Your goal
Only the lines from the start of the entries up to and including the line with "Task: Bookmark this page with the star icon" should be written out, exactly as they stand.

[Stored records]
+++
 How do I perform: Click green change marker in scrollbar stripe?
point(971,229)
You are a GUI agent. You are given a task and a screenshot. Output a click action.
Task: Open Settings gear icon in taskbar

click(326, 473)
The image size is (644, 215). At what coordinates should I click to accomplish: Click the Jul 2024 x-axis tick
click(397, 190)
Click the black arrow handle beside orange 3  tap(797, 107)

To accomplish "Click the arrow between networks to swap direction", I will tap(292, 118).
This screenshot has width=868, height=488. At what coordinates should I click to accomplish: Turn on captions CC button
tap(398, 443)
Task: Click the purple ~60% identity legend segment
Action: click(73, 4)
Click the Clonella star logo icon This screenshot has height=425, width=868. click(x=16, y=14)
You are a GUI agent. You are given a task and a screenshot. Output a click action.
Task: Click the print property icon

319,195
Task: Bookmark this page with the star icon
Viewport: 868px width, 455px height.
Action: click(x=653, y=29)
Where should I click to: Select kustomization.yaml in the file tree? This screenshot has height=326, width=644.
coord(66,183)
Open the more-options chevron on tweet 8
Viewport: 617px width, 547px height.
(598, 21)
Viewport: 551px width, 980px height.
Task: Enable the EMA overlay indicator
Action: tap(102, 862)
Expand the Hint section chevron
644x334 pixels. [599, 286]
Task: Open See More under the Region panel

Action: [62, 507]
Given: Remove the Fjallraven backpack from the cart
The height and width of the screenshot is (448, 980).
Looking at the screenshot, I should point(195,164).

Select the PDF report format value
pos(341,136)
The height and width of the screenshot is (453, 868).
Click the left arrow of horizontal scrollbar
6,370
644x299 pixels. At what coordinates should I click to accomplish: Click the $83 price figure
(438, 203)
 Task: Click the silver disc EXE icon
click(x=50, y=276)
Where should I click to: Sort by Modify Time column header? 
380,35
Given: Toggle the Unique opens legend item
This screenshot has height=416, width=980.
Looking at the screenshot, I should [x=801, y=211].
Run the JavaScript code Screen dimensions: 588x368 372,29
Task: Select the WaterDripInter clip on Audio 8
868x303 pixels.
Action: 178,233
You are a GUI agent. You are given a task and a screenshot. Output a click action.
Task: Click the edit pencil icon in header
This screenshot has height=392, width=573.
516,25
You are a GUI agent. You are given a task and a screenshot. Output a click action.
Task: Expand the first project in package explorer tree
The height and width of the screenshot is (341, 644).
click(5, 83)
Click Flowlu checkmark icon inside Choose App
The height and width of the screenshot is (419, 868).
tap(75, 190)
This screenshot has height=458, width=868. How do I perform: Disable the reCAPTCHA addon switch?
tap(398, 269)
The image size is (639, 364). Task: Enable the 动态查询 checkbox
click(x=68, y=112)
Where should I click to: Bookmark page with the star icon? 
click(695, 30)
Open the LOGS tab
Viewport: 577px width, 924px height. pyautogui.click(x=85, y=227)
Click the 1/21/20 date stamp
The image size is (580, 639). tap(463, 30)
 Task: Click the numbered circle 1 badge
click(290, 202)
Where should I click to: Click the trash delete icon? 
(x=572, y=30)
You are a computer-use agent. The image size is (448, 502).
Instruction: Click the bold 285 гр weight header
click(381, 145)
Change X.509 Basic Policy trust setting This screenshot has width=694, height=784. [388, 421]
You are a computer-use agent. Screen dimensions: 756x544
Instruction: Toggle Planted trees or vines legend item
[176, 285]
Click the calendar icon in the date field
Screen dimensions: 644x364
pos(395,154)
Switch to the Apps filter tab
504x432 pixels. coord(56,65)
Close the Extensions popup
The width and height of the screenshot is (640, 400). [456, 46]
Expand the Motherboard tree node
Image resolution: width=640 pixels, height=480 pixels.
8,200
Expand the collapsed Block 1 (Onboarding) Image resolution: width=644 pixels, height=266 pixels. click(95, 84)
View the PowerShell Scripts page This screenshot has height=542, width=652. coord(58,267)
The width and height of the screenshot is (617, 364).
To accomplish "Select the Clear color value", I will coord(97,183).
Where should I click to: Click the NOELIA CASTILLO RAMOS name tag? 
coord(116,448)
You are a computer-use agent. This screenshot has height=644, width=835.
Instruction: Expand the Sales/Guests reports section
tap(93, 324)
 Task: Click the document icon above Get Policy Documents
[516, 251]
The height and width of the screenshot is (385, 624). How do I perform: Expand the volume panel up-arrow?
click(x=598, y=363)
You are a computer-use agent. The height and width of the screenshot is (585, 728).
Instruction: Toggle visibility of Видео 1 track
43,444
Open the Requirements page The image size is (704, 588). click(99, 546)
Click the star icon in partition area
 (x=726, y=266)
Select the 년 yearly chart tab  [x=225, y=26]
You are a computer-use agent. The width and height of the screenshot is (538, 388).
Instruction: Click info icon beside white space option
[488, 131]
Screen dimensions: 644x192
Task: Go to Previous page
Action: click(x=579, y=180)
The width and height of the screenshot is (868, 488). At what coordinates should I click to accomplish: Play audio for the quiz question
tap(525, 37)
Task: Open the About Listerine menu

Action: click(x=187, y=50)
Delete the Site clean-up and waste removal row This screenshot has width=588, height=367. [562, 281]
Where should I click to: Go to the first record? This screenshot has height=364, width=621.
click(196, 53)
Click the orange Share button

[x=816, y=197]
+++
Solution
 How do I perform: Click green change marker in scrollbar stripe?
point(971,229)
You are a GUI agent. You are given a task and a screenshot. Output a click action.
Task: Open Settings gear icon in taskbar

click(326, 473)
The image size is (644, 215). At what coordinates should I click to accomplish: Click the Jul 2024 x-axis tick
click(397, 190)
Click the black arrow handle beside orange 3  tap(797, 107)

To accomplish "Click the arrow between networks to swap direction", I will tap(292, 118).
This screenshot has width=868, height=488. At what coordinates should I click to accomplish: Turn on captions CC button
tap(398, 443)
Task: Click the purple ~60% identity legend segment
Action: click(73, 4)
Click the Clonella star logo icon This screenshot has height=425, width=868. click(x=16, y=14)
You are a GUI agent. You are given a task and a screenshot. Output a click action.
Task: Click the print property icon

319,195
Task: Bookmark this page with the star icon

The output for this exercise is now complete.